平成12年度の受注実績見込み: 内需は、電力業の設備投資抑制から非製造業向けが減少するが、紙・パルプ、化学、非鉄金属、一般機械、自動車、精密機械等の製造業や、ダイオキシン対策など環境装置を中心とした官公需の増加により、対前年度比114.0%の4兆569億円と見込んだ。一方外需は、単体機械ではアジア向けや北米・欧州向けで増加、またプラントは低水準ながら横這いとなり、対前年度比118.1%の1兆1,914億円と見込んだ。内外総合では、対前年度比114.9%の5兆2,483億円と見込んだ。
 機種別受注状況は以下のとおりである。

ボイラ・原動機: 内需は、官公需及び代理店向けで若干増加するものの、主力の電力業向けの大幅減と一般機械、電気機械等の製造業向けの減少により、対前年度比90.0%の7,819億円と見込んだ。一方外需は、アジア向けで低迷するものの、北米・欧州・中南米向けの増加により、対前年度比120.0%の3,722億円と見込んだ。内外総合では、対前年度比97.9%の1兆1,541億円と見込んだ。

鉱山機械: 内需は、民間部門で中核をなす窯業土石及び鉱業で減少となったが、鉄鋼業や建設業、官公需等で伸長し、対前年度比110.0%の477億円と見込んだ。一方外需は、年度当初から低迷が続き本格的な回復には至らず、対前年度比85.0%の18億円と見込んだ。内外総合では、対前年度比108.8%の495億円と見込んだ。

化学機械: 内需は、電力業向け大気汚染防止装置等の減少があったものの、紙・パルプ、化学、石油・石炭製品、電気機械等の製造業向けの増加、また環境装置(汚泥処理装置や大気汚染防止装置等)を中心とした官公需の増加により、対前年度比130.0%の1兆1,347億円と見込んだ。一方外需も、アジア向けが不振だったものの中東・欧州・南米・アフリカ向けの増加により、対前年度比130.0%の3,884億円と見込んだ。内外総合では、対前年度比130.0%の1兆5,232億円と見込んだ。

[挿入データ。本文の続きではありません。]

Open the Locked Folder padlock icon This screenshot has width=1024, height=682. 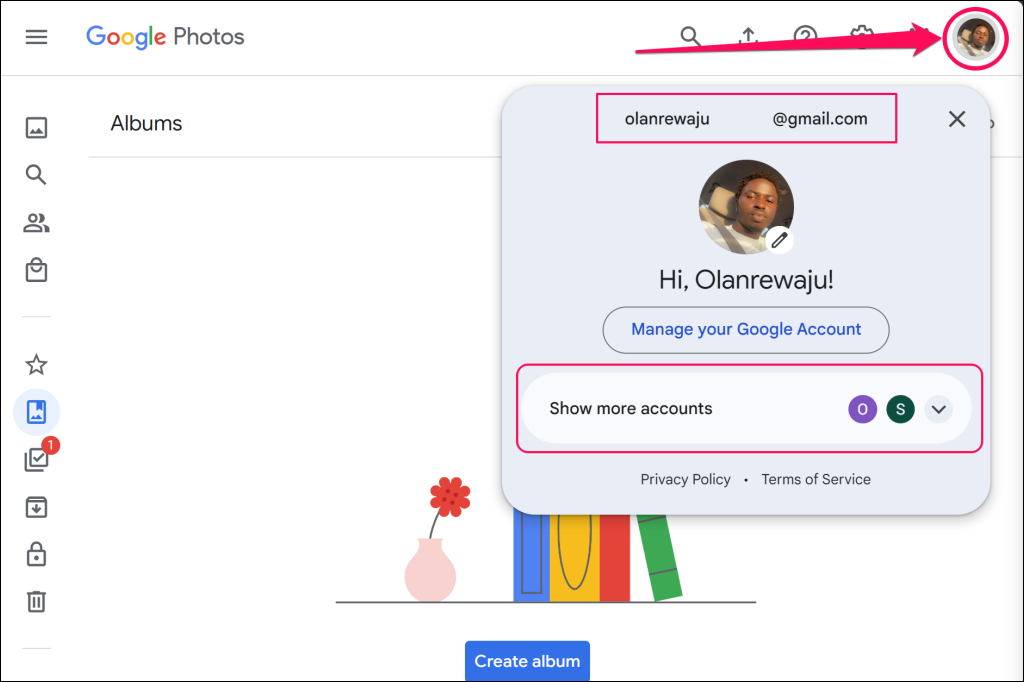click(36, 554)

タンク: 内需は、官公需ではLPG国家備蓄計画の実施により増加し、更に石油・石炭製品、その他製造業向けで増加したことから、対前年度比350.0%の269億円と見込んだ。一方外需は前年度の水準が低く、反動増を見込むものの、年度当初から低迷が続き、対前年度比70.0%の13億円と見込んだ。内外総合では、対前年度比294.1%の283億円と見込んだ。

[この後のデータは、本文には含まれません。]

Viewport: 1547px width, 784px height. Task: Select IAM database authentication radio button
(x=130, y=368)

プラスチック加工機械: 内需は、化学、電気機械、自動車、精密機械、その他製造業向けの増加により、対前年度比120.0%の783億円と見込んだ。一方外需も、前半のアジア向けを中心とした増加から、対前年度比105.0%の1,038億円と見込んだ。内外総合では、対前年度比111.0%の1,821億円と見込んだ。

ポンプ: 内需は、電力業向けの不振が続くものの、化学、精密機械、卸・小売業及びその他非製造業等での増加により、対前年度比102.5%の3,194億円と見込んだ。一方外需は、アジア向けを中心とした増加により、対前年度比110.0%の580億円と見込んだ。内外総合では、対前年度比103.6%の3,775億円と見込んだ。

圧縮機: 内需は、エネルギー関係を中心とした化学、一般機械、電気機械、自動車等の製造業向け、代理店向け、地方自治体向け等の官公需における増加により、対前年度比125.0%の1,232億円と見込んだ。一方外需はアジア、北米向けの増加により、対前年度比105.0%の401億円と見込んだ。内外総合では、対前年度比119.4%の1,633億円と見込んだ。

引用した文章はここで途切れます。